Martin looked up at his old schoolfellow. He had suddenly become a person of importance in the well-known old haunts where he had learned and played only as one of the schoolboys.

“It wasn’t much of a joke sometimes,” said he. “I thought at first that I was glad to see a face I knew. But there were lots of times after that when I didn’t think it.”

“Wasn’t old Bullfrog amiable, then?”

“He was never particularly partial to me, you know,” answered Martin. “The first term I was at school—before you came—I remember I caught him out at a cricket match. He was always so sure of making top score! He called me an impudent youngster in those days.”

“He never was too good to you, I remember. I was one of the chaps he let alone.”

“Well, he went on calling me an impudent youngster,” continued Martin, “and all that sort of thing—and he tried to set the other fellows against me. Oh, it isn’t all jam in the Royal Navy! You haven’t left school when you go there, and the gunroom isn’t always just exactly paradise, you know! And if your seniors try to make it hot for you, why—they can!”

“So you and Bullfrog didn’t exactly hit it off?”

“Oh, well, he was sub-lieutenant this last voyage, and you can’t stand up to your senior officer as you can to your schoolfellows, don’t you see?”

There was a minute’s silence, broken by an eager request. “But tell us about the battle. What did it feel like to be there? How was it old Bullfrog let you go at all?”

“He hadn’t the ordering of that, thank goodness,” said Martin fervently. “And I was jolly glad he hadn’t! We had some excitement getting those big guns along, I can tell you! The roads weren’t just laid out for that game.”

“Well, go on,” said another eager voice. “Then one day we came upon the enemy, and there was a stand-up fight, you know. How did it feel? Well, there wasn’t much thinking about it. You just knew that you were ready to blaze at them, and they were popping at you from their entrenchments; and that you jolly well meant to give them the worst of it.”

“Well, about Bullfrog?”

“Oh, that was nothing,” said Martin, reddening. “He must have got excited or something, for he took a step forward, putting himself in full view, and just then I saw what he didn’t see—that there were some of those Boer beggars just under our kopje, and that one of them had raised his rifle to pick off Bullfrog. So I made a flying leap on to his back and knocked him flat, and the bullet that was meant for him just crossed the back of my coat and ripped it up. Didn’t even scratch me!”

The little knot of listeners around Martin waited with bated breath for more.

“But he didn’t escape scot-free after all,” continued Martin. “Ten minutes after that he got shot in the leg. The bone was fractured, and he couldn’t move. I saw him fall and I pulled him to a little hollow under a stone where he’d be safe. And it was just as well, for the cavalry came up over there when the chase began. We gave them the licking they deserved that day. But you know all about that.”
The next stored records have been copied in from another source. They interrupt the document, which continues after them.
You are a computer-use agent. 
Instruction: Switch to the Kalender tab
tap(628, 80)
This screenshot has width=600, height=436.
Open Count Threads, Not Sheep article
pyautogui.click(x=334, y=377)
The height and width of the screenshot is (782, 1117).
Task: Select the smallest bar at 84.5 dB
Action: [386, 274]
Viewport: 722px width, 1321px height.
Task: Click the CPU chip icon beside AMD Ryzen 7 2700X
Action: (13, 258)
“Wish I’d been you!” said Martin’s old schoolfellow very enviously. “But what about Bullfrog after that?”

“He was taken in the ambulance-cart and put in hospital. I saw him there and he was getting on all right.”

“And what did he say?”

“He said I’d caught him out again and a lot more. But it was all nonsense, you know.”

“I expect he was sorry he’d ever made it hot for you,” said one of the listeners.

“You ought to have a VC or something for it, I consider,” said another.

“Rot!” answered Martin. “If a schoolfellow and a shipmate of yours wanted a push out of danger, wouldn’t you give it him? And you wouldn’t think yourself a hero either!”

“Other people might, though,” answered Martin’s old schoolfellow.